A unique night club will offer amusement and dancing never before seen in New York. For here, in the "1001 Nights" club, dancers from the remote Atlas Mountains will perform to the haunting strains of Andalusian music - which has crossed the Mediterranean and taken root in Morocco. In an atmosphere redolent of the Casbah, entertainment

will be provided by artists brought from Morocco; musicians will play instruments right out of the Arabian nights, yet produce music so exquisite in its delicacy as to demand encore after encore. Derbouka (drums), the 3-stringed rebab, tarr, kanoun, the 14-stringed lute, knee-held violin - all blend joyously to dance rhythms and folk music.

The rarest of woodwork, marketry, weaving, coppersmithing are pungently produced in an atmosphere of Moroccan culture and progress that reflects the forward-looking young men responsible for this transplant of Morocco at the World's Fair.

Well aware of their position in a country that is the cultural hinge between west and east, the organizers of the Moroccan Pavilion at the New York World's Fair, 1964-1965 exemplify the spirit of "Peace through Understanding." They are endeavoring to bring before the peoples of the world a new image - the new Morocco: its people, its way of life, its future so richly rooted in a traditional culture. But most of all, they wish to emphasize the reality of modern Morocco - the nation so ably led by young King Hassan II, who won the hearts of Americans during his recent visit here.

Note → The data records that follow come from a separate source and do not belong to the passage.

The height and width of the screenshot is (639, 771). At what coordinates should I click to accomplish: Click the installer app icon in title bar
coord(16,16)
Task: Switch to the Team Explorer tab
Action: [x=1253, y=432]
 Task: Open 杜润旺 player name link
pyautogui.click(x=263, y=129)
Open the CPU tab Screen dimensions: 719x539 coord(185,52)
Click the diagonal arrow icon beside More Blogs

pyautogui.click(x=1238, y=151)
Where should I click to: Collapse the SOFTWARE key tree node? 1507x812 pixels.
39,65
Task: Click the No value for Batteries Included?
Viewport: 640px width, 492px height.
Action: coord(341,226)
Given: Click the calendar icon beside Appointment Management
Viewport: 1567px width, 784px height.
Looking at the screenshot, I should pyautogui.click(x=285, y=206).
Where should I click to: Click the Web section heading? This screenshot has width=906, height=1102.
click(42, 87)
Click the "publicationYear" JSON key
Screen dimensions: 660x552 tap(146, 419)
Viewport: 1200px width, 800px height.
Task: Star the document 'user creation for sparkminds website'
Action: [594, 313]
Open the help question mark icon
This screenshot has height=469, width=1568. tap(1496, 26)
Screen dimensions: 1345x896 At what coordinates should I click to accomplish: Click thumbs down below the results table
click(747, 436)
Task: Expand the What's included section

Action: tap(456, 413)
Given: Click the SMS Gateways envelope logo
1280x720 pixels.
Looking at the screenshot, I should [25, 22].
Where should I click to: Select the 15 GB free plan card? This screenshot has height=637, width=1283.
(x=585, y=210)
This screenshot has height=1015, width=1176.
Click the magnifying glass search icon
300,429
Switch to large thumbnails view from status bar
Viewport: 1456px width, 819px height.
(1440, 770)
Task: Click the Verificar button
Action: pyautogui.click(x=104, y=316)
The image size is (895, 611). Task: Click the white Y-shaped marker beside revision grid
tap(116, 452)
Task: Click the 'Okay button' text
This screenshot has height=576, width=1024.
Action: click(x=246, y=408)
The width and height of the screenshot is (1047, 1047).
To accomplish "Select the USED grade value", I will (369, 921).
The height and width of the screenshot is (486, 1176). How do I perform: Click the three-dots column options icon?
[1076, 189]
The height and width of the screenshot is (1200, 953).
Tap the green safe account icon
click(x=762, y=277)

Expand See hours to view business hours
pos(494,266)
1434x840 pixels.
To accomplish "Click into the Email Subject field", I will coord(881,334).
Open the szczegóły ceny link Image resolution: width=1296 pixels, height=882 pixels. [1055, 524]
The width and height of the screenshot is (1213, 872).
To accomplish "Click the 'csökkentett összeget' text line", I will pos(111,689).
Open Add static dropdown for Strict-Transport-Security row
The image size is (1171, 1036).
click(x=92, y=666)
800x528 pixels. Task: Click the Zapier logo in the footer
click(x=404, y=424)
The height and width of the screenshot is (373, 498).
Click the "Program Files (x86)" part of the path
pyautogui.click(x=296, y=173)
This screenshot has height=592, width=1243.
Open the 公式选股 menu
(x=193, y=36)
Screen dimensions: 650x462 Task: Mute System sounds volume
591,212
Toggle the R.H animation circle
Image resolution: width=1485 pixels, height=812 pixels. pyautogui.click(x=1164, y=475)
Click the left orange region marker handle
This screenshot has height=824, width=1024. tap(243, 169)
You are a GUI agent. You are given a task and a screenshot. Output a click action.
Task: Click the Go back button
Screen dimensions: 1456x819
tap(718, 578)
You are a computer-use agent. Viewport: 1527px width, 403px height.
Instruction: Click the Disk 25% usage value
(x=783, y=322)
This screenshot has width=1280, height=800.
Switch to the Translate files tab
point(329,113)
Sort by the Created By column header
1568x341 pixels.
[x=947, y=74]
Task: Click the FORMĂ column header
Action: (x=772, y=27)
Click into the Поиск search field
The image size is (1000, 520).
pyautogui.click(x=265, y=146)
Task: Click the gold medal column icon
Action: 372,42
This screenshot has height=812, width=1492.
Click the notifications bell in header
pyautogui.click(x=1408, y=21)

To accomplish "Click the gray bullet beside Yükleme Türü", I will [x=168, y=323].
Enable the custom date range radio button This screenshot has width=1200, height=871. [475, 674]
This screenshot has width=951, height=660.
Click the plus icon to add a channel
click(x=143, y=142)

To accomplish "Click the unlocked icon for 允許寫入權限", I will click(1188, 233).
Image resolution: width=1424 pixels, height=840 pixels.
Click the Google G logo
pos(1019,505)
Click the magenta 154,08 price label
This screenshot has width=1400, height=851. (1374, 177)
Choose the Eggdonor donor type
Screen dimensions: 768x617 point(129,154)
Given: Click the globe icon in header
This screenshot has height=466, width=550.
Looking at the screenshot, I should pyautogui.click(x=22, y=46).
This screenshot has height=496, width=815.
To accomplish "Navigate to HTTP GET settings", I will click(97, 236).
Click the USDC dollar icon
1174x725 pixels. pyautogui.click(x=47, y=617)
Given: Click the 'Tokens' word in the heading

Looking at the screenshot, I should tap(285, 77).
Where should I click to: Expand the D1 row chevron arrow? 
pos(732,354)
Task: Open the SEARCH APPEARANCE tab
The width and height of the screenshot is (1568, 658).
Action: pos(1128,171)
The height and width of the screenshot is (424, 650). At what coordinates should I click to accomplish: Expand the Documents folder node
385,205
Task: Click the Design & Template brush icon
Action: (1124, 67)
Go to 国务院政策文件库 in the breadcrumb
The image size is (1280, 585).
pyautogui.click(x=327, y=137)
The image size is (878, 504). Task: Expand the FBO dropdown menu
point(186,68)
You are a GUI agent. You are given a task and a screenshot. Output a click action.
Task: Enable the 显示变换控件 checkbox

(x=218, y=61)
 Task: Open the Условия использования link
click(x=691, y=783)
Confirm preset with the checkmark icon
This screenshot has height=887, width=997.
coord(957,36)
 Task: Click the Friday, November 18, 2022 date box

The nimble fingers of a coppersmith creating a work of art to beautify the home. Finished samples of these sought-after trays are shown in the background.

Coppersmith
Under the chairmanship of Columbia-educated Omar Saadi Elmandjra (B.A., M.B.A.) the core group which constituted the Societe Marocaine pour l'Exposition Universelle de New York (Somarex) consists of Mr. Mohamed Dadoun, president of the International Fair of Casablanca, Inc., well-known Moroccan business personality and financier, Mr. Moktar Sbai, who dreamed up the theme and breathed life into plans for the Moroccan pavilion, and other Moroccan personalities.

Mr. Moktar Sbai of the Moroccan Pavilion and Mrs. Sbai are shown here receiving the Fair medallion from Governor Charles Poletti, vice president of the New York World's Fair Corporation.